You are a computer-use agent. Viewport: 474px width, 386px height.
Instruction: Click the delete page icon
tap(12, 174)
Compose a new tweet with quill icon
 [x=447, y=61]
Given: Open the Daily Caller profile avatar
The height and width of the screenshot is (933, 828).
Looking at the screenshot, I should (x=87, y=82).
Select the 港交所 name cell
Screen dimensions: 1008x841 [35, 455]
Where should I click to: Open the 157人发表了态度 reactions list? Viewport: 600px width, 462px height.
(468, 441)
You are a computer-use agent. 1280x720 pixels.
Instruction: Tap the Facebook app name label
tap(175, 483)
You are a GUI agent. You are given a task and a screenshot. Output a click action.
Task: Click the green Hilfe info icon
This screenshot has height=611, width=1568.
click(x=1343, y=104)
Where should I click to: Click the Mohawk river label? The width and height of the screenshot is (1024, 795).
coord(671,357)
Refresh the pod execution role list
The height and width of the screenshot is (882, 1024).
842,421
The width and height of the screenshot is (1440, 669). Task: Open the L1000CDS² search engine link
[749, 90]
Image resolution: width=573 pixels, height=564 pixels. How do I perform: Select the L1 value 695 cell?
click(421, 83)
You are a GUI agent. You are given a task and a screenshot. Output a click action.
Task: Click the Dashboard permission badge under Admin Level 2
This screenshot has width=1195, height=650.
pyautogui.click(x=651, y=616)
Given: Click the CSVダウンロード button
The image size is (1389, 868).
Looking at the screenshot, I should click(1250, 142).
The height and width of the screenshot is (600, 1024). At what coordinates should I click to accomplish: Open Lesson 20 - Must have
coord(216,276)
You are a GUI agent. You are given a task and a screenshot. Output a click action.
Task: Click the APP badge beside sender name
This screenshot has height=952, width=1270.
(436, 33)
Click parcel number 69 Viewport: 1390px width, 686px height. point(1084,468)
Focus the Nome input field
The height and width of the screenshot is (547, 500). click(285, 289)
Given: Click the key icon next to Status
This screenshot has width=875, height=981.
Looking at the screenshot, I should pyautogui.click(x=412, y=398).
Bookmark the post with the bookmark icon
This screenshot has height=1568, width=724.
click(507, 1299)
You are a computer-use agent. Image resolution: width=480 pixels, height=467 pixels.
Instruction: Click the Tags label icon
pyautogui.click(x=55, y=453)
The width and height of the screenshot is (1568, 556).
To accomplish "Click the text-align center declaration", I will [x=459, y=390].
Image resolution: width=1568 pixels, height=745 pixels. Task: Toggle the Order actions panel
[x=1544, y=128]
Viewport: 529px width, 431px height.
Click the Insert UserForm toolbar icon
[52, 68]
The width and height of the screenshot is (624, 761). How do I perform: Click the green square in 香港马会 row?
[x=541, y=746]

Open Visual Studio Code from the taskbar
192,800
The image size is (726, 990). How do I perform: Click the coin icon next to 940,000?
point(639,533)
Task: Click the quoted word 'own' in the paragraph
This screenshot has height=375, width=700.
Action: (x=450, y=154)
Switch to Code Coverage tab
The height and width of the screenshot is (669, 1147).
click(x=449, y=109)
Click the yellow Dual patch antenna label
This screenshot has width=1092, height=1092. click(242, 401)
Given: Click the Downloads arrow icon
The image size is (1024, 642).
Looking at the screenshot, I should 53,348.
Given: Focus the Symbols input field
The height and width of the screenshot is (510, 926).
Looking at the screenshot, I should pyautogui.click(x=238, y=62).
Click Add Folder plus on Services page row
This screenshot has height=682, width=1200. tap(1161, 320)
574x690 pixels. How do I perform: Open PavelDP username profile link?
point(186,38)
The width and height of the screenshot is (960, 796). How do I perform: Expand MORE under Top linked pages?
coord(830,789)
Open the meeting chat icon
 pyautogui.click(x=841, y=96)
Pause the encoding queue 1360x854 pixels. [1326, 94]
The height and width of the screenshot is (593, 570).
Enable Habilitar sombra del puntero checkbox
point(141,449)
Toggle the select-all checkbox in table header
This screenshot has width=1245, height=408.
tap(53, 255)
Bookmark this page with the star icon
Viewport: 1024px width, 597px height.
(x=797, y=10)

::::

* _Problem to solve_
For this exercise, all the data must be repeated exactly.

* _Task answer_
You are a computer-use agent. Viewport: 474px width, 386px height.
Instruction: Click the delete page icon
tap(12, 174)
Compose a new tweet with quill icon
 [x=447, y=61]
Given: Open the Daily Caller profile avatar
The height and width of the screenshot is (933, 828).
Looking at the screenshot, I should (x=87, y=82).
Select the 港交所 name cell
Screen dimensions: 1008x841 [35, 455]
Where should I click to: Open the 157人发表了态度 reactions list? Viewport: 600px width, 462px height.
(468, 441)
You are a computer-use agent. 1280x720 pixels.
Instruction: Tap the Facebook app name label
tap(175, 483)
You are a GUI agent. You are given a task and a screenshot. Output a click action.
Task: Click the green Hilfe info icon
This screenshot has height=611, width=1568.
click(x=1343, y=104)
Where should I click to: Click the Mohawk river label? The width and height of the screenshot is (1024, 795).
coord(671,357)
Refresh the pod execution role list
The height and width of the screenshot is (882, 1024).
842,421
The width and height of the screenshot is (1440, 669). Task: Open the L1000CDS² search engine link
[749, 90]
Image resolution: width=573 pixels, height=564 pixels. How do I perform: Select the L1 value 695 cell?
click(421, 83)
You are a GUI agent. You are given a task and a screenshot. Output a click action.
Task: Click the Dashboard permission badge under Admin Level 2
This screenshot has width=1195, height=650.
pyautogui.click(x=651, y=616)
Given: Click the CSVダウンロード button
The image size is (1389, 868).
Looking at the screenshot, I should click(1250, 142).
The height and width of the screenshot is (600, 1024). At what coordinates should I click to accomplish: Open Lesson 20 - Must have
coord(216,276)
You are a GUI agent. You are given a task and a screenshot. Output a click action.
Task: Click the APP badge beside sender name
This screenshot has height=952, width=1270.
(436, 33)
Click parcel number 69 Viewport: 1390px width, 686px height. point(1084,468)
Focus the Nome input field
The height and width of the screenshot is (547, 500). click(285, 289)
Given: Click the key icon next to Status
This screenshot has width=875, height=981.
Looking at the screenshot, I should pyautogui.click(x=412, y=398).
Bookmark the post with the bookmark icon
This screenshot has height=1568, width=724.
click(507, 1299)
You are a computer-use agent. Image resolution: width=480 pixels, height=467 pixels.
Instruction: Click the Tags label icon
pyautogui.click(x=55, y=453)
The width and height of the screenshot is (1568, 556).
To accomplish "Click the text-align center declaration", I will [x=459, y=390].
Image resolution: width=1568 pixels, height=745 pixels. Task: Toggle the Order actions panel
[x=1544, y=128]
Viewport: 529px width, 431px height.
Click the Insert UserForm toolbar icon
[52, 68]
The width and height of the screenshot is (624, 761). How do I perform: Click the green square in 香港马会 row?
[x=541, y=746]

Open Visual Studio Code from the taskbar
192,800
The image size is (726, 990). How do I perform: Click the coin icon next to 940,000?
point(639,533)
Task: Click the quoted word 'own' in the paragraph
This screenshot has height=375, width=700.
Action: (x=450, y=154)
Switch to Code Coverage tab
The height and width of the screenshot is (669, 1147).
click(x=449, y=109)
Click the yellow Dual patch antenna label
This screenshot has width=1092, height=1092. click(242, 401)
Given: Click the Downloads arrow icon
The image size is (1024, 642).
Looking at the screenshot, I should 53,348.
Given: Focus the Symbols input field
The height and width of the screenshot is (510, 926).
Looking at the screenshot, I should pyautogui.click(x=238, y=62).
Click Add Folder plus on Services page row
This screenshot has height=682, width=1200. tap(1161, 320)
574x690 pixels. How do I perform: Open PavelDP username profile link?
point(186,38)
The width and height of the screenshot is (960, 796). How do I perform: Expand MORE under Top linked pages?
coord(830,789)
Open the meeting chat icon
 pyautogui.click(x=841, y=96)
Pause the encoding queue 1360x854 pixels. [1326, 94]
The height and width of the screenshot is (593, 570).
Enable Habilitar sombra del puntero checkbox
point(141,449)
Toggle the select-all checkbox in table header
This screenshot has width=1245, height=408.
tap(53, 255)
Bookmark this page with the star icon
Viewport: 1024px width, 597px height.
(x=797, y=10)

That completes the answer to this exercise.